-- TRY IT --
Read the records beneath this task and copy every line that contains the string "panel".
──────── DATA RECORDS
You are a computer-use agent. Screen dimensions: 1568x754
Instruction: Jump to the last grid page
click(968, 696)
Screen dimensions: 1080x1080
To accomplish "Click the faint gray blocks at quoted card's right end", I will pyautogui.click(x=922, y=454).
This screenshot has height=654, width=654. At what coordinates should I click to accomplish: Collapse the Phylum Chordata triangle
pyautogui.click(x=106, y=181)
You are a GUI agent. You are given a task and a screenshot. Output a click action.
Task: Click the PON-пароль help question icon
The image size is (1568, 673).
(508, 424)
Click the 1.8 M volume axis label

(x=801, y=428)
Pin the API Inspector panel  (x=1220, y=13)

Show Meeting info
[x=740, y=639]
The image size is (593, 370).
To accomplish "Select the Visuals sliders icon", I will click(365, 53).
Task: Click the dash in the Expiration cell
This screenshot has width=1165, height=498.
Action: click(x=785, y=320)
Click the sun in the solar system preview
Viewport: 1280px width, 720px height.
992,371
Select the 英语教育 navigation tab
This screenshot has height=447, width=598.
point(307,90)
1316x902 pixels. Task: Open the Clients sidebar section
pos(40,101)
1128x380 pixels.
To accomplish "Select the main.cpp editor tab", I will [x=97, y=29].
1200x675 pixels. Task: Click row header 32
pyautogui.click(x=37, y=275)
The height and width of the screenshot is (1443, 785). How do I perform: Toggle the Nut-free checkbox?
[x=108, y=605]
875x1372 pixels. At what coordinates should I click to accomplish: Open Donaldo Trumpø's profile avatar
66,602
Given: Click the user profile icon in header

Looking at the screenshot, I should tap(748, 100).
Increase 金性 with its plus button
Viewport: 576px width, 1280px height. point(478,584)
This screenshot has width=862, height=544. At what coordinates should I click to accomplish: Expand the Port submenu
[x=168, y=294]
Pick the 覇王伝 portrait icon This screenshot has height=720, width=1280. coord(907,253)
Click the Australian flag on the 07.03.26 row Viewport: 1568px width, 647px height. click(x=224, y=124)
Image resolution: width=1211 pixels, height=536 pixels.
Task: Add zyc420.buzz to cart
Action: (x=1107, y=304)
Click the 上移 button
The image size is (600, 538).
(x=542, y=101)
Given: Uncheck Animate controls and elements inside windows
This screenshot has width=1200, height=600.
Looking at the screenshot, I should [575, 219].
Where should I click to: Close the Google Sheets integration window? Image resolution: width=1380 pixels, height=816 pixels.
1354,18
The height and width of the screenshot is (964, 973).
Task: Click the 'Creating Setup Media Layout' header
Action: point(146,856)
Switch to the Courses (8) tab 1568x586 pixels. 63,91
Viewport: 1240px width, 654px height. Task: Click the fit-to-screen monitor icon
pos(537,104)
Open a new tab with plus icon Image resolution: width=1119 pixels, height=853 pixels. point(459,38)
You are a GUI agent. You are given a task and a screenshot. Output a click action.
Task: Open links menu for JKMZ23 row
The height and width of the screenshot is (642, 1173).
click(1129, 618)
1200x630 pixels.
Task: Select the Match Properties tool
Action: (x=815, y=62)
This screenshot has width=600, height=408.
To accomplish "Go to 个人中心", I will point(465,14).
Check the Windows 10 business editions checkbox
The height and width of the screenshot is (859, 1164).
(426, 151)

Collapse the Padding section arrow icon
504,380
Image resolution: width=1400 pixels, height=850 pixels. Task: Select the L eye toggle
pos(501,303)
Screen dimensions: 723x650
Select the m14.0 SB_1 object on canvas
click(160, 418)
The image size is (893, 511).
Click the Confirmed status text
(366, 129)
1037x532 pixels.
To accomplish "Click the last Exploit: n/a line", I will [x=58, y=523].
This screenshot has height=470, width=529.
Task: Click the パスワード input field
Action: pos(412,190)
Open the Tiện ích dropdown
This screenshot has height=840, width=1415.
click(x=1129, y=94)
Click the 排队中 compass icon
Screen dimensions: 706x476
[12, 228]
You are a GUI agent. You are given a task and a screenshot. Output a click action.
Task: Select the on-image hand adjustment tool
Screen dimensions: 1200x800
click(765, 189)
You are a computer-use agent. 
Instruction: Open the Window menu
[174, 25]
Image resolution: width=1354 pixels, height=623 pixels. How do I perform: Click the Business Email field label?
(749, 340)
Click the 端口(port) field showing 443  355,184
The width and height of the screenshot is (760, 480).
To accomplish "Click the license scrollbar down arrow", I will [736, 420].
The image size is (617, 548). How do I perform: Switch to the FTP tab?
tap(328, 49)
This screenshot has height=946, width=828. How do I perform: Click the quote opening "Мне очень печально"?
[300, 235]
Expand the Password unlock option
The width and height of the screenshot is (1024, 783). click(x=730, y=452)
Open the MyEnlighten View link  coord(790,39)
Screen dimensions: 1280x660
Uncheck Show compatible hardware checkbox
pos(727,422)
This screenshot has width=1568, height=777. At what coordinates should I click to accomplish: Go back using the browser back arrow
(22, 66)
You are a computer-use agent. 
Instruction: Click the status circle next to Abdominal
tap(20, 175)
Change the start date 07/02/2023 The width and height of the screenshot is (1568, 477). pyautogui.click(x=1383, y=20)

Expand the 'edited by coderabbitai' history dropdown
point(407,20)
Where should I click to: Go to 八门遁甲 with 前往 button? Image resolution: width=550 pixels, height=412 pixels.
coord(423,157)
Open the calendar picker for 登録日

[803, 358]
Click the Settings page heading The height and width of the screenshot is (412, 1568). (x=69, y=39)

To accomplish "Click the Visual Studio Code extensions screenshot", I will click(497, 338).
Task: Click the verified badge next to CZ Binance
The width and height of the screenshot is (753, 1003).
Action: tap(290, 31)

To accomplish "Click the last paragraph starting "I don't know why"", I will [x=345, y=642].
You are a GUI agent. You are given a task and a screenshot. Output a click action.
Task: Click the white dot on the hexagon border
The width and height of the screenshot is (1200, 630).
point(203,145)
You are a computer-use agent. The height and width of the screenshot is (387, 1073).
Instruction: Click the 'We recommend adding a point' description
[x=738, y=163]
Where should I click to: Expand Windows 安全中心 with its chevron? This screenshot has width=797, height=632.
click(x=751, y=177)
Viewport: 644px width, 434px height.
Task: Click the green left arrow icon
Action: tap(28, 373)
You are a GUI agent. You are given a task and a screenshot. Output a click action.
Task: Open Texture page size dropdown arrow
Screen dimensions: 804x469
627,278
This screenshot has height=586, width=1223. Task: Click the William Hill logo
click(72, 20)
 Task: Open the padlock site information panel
────────────────
-- EXERCISE SOLUTION --
Pin the API Inspector panel  (x=1220, y=13)
 Task: Open the padlock site information panel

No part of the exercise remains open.